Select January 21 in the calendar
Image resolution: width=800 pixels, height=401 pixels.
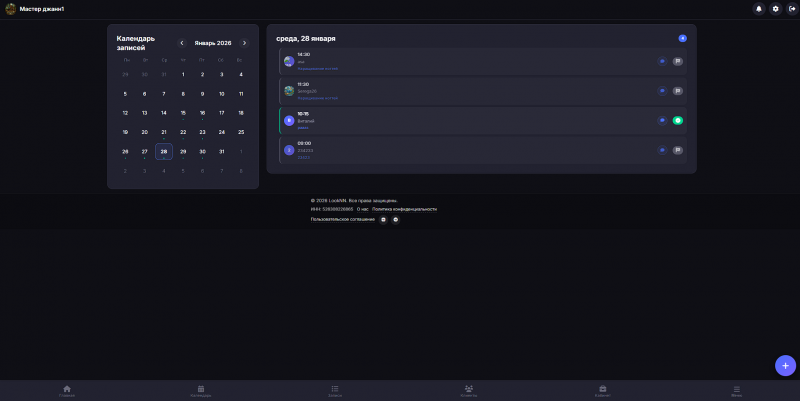164,132
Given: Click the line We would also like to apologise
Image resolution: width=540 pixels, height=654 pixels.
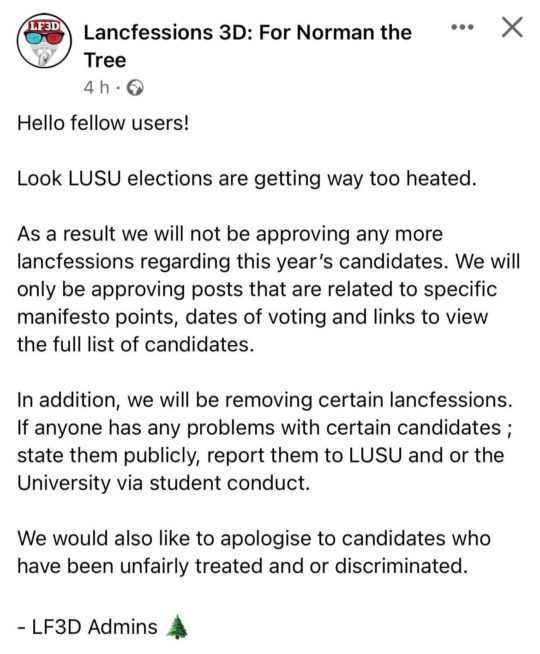Looking at the screenshot, I should 254,538.

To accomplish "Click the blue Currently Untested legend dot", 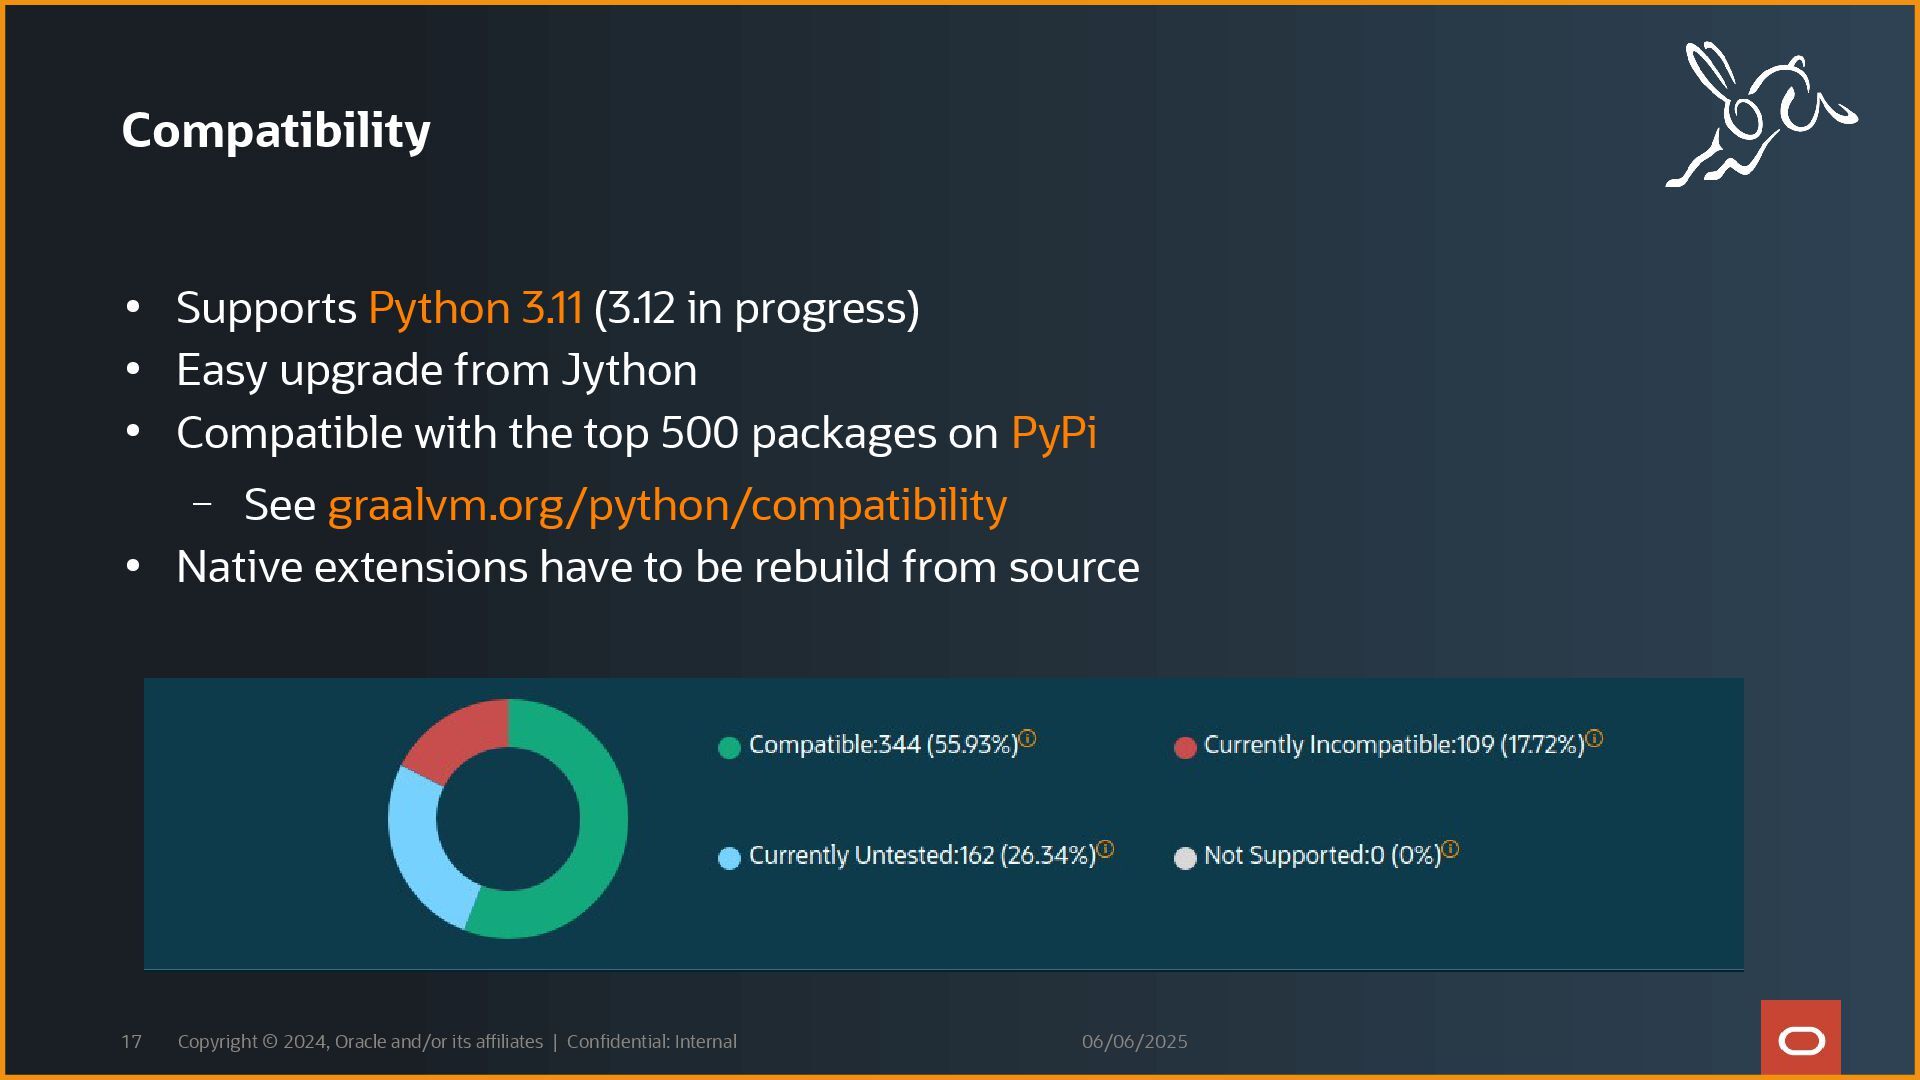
========================
- EXERCISE TASK:
Reproduce everything from the line containing "Given: Click the" down to the end of the listing, both ends included, without the pictures.

- WRITTEN SOLUTION:
Given: Click the line We would also like to apologise
Image resolution: width=540 pixels, height=654 pixels.
Looking at the screenshot, I should 254,538.

To accomplish "Click the blue Currently Untested legend dot", 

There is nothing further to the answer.